Assise dans la chaleur moite du sud du Mexique, Leidy attend. Voilà plusieurs jours qu'elle est arrivée à Tenosique, petite ville près de la frontière du Guatemala. La maman de 25 ans a quitté le Venezuela avec ses deux filles, de 6 et 9 ans, un objectif en tête : rejoindre les États-Unis et « offrir un avenir » à ses enfants. La famille a parcouru environ la moitié de la route qui la sépare du rêve américain, mais Leidy s'impatiente. Dans neuf semaines, Donald Trump emménagera pour la seconde fois à la Maison-Blanche. « On aimerait passer aux États-Unis avant qu'il arrive au pouvoir, espère-t-elle, mais on n'a pas l'argent pour continuer le trajet. »

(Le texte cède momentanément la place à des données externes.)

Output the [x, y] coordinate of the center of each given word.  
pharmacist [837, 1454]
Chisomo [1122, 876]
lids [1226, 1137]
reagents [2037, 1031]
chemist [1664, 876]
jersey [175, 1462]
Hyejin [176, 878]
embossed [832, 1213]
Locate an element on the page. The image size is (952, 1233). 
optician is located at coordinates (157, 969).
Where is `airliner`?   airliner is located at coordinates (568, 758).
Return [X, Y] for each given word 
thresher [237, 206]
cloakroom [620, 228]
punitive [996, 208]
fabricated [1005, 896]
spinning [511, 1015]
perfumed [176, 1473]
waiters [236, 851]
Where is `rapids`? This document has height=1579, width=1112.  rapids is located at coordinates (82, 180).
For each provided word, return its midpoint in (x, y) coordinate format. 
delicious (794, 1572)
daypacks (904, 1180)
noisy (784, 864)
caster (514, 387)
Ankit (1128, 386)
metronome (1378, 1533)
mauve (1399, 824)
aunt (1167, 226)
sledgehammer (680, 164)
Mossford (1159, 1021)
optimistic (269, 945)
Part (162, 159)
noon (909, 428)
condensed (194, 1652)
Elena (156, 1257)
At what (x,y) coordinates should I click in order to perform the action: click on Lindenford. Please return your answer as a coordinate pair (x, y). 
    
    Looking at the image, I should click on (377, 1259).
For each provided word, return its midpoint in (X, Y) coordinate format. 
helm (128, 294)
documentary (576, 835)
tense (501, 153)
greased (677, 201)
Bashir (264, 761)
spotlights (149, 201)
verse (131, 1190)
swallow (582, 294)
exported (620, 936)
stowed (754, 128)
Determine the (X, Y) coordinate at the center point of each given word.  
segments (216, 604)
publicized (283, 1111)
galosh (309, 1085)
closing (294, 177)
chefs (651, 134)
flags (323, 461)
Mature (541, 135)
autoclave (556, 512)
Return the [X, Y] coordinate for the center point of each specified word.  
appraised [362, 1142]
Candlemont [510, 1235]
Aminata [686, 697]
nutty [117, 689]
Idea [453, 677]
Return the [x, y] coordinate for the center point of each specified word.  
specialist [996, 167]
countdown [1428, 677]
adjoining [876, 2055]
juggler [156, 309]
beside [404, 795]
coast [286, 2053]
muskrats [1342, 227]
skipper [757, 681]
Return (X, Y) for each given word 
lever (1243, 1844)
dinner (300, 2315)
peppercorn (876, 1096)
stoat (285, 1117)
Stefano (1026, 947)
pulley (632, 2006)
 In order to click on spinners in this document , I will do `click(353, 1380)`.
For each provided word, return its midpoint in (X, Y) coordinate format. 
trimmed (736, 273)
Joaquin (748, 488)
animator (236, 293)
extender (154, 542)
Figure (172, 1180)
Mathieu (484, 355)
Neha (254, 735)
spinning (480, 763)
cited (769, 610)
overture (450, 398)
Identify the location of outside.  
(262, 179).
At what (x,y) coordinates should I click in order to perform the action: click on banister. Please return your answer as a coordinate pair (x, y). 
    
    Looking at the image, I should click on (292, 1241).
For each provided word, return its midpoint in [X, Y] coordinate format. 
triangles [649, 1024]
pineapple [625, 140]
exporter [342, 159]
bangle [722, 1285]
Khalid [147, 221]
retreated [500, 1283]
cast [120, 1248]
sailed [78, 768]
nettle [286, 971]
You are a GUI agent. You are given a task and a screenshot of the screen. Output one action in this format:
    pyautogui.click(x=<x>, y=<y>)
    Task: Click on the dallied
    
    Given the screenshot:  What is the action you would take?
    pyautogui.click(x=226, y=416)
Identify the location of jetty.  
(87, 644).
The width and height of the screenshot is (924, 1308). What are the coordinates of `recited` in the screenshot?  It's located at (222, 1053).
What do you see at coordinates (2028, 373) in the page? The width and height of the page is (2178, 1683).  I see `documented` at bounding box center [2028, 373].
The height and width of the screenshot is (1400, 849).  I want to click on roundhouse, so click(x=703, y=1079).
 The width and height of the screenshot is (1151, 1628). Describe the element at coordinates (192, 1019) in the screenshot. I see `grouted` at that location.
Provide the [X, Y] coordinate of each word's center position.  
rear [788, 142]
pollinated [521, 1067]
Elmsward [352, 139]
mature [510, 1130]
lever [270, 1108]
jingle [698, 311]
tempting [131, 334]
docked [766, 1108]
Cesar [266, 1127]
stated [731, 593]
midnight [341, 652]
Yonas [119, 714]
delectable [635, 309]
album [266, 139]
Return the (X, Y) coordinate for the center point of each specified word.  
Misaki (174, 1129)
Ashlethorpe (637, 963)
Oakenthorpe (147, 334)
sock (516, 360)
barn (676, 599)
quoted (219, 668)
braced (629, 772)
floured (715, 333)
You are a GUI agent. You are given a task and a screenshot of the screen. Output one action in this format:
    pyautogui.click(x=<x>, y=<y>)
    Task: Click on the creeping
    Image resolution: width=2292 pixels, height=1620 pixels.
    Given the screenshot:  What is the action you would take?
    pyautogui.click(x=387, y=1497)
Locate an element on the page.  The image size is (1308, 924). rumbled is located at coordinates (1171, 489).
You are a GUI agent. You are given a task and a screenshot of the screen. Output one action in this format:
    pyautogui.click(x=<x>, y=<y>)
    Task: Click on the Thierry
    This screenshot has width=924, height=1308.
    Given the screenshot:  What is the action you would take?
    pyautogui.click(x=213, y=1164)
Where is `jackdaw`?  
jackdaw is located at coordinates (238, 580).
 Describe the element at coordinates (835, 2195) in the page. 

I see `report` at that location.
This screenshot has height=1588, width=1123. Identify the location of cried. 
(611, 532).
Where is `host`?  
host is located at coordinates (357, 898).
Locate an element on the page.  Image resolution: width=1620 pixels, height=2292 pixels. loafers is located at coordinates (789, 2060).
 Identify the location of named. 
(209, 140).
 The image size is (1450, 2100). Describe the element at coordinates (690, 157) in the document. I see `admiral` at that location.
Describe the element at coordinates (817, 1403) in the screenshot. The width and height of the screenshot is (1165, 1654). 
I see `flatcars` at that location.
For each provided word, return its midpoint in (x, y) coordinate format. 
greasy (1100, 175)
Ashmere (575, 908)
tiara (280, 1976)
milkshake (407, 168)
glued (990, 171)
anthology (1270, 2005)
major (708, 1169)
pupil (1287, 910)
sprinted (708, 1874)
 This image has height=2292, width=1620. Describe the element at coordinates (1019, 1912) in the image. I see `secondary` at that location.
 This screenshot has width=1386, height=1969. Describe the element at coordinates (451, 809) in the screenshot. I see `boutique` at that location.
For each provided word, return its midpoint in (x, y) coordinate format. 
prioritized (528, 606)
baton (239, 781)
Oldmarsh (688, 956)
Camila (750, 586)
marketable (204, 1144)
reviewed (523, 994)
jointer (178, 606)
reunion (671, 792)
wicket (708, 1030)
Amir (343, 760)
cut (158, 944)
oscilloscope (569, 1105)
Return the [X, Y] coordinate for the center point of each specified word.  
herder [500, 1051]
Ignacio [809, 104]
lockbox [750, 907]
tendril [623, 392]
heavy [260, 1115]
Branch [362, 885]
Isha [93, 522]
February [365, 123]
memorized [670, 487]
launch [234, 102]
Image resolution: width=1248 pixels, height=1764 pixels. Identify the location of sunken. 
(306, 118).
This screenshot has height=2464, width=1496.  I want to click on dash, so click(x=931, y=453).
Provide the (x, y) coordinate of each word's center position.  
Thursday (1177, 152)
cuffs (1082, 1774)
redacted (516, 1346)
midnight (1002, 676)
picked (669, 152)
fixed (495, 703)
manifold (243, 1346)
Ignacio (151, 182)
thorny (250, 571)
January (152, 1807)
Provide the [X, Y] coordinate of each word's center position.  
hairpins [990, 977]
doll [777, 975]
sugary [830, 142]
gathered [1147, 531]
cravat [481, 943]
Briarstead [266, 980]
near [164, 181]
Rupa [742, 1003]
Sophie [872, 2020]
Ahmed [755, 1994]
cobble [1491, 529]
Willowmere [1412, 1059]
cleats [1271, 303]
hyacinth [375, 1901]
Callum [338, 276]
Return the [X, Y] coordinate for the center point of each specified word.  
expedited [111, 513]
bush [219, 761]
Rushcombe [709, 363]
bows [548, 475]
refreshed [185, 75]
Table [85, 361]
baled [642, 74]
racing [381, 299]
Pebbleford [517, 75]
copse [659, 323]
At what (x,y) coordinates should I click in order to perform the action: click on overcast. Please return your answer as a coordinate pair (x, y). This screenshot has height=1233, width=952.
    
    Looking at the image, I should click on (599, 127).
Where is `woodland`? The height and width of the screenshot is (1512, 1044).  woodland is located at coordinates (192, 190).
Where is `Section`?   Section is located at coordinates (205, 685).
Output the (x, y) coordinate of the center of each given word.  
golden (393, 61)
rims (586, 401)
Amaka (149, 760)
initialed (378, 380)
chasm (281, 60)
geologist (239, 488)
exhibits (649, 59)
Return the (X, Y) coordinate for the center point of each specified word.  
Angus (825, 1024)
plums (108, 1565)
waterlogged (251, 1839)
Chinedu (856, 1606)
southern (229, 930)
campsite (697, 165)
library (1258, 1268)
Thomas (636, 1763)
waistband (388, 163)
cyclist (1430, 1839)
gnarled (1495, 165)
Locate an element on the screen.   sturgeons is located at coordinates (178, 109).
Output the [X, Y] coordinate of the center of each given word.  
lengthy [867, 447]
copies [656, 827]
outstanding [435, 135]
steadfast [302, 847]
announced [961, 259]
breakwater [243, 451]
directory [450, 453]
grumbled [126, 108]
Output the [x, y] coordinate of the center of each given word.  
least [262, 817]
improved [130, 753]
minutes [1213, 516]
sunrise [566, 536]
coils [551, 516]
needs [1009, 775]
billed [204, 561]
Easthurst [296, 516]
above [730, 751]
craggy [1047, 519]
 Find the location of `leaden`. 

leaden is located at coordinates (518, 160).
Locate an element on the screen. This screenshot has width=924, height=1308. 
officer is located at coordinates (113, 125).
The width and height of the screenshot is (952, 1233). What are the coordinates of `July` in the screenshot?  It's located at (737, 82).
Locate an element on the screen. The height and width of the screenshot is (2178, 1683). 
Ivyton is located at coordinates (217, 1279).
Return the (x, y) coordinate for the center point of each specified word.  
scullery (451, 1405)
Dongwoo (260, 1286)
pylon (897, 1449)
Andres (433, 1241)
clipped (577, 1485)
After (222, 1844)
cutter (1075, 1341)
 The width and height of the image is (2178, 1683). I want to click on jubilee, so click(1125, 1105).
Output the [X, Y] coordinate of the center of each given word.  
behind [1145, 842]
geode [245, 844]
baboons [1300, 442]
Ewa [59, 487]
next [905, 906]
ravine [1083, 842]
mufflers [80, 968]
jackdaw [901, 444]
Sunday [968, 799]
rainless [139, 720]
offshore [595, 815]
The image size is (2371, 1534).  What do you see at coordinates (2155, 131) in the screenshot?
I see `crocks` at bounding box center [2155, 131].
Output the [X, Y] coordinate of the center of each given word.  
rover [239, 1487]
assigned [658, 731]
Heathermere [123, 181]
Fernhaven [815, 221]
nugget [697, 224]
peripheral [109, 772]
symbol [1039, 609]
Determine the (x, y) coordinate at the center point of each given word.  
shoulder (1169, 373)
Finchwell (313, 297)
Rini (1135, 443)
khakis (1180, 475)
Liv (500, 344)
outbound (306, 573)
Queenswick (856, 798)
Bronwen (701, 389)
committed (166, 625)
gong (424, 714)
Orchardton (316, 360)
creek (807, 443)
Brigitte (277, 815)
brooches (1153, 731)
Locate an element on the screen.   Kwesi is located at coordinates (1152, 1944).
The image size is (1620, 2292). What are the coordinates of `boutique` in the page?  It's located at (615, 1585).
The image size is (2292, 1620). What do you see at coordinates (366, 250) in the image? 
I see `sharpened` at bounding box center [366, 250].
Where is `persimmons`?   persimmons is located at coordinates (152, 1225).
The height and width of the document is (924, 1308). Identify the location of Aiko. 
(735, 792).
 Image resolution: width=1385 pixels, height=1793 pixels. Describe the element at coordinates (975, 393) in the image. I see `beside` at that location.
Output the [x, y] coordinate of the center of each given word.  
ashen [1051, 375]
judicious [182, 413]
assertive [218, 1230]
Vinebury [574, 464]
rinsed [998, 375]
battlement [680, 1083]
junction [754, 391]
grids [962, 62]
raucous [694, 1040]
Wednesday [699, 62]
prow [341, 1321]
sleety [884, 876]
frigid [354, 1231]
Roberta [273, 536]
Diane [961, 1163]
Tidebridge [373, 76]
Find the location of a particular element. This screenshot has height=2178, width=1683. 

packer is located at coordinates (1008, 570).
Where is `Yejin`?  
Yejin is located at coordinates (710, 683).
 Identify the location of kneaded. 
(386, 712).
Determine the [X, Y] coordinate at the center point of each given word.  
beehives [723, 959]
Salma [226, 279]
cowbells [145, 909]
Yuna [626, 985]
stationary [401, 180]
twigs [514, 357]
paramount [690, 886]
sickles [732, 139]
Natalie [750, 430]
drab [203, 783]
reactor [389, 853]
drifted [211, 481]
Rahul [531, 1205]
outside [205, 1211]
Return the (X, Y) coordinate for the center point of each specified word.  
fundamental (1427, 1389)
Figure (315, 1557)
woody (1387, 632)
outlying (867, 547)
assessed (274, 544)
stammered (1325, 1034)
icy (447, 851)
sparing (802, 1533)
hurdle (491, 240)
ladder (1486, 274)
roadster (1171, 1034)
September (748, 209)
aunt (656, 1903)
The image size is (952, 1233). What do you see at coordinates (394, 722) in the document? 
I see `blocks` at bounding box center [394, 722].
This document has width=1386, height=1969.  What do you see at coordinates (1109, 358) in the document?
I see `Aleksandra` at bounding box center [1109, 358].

Leidy l'assure : à Tenosique, beaucoup de migrants redoutent le retour du milliardaire au Bureau ovale. « Ici, on entend que Trump ne laissera passer personne », répète-t-elle. Bientôt aux commandes après avoir remporté les élections du 5 novembre, le futur président a promis de poursuivre la construction du mur à la frontière mexicaine et de lancer « la plus grande opération d'expulsions de l'Histoire ».
Le républicain veut renvoyer chez eux 11 millions de clandestins. Il vient d'ailleurs d'annoncer que Tom Homan, patron de l'ICE (l'agence chargée du contrôle des frontières) dans sa première administration, serait son « Monsieur Frontières » (« Border Czar »). En juillet, celui-ci déclarait : « Si vous êtes ici illégalement, vous feriez mieux de surveiller vos arrières ! »
Sur la route depuis plusieurs mois, Leidy et ses deux filles avaient atteint la station de réception migratoire de Lajas Blancas fin septembre, à la sortie de la jungle panaméenne du Darién. À l'époque, les allées terreuses du camp de migrants suintaient déjà la crainte du retour de Donald Trump. « On voulait entrer aux États-Unis avant les élections », confiait alors Kevin, Colombien de 21 ans découragé par le fait de ne pouvoir payer les 60 dollars que coûte le trajet de bus jusqu'à la frontière avec le Costa Rica.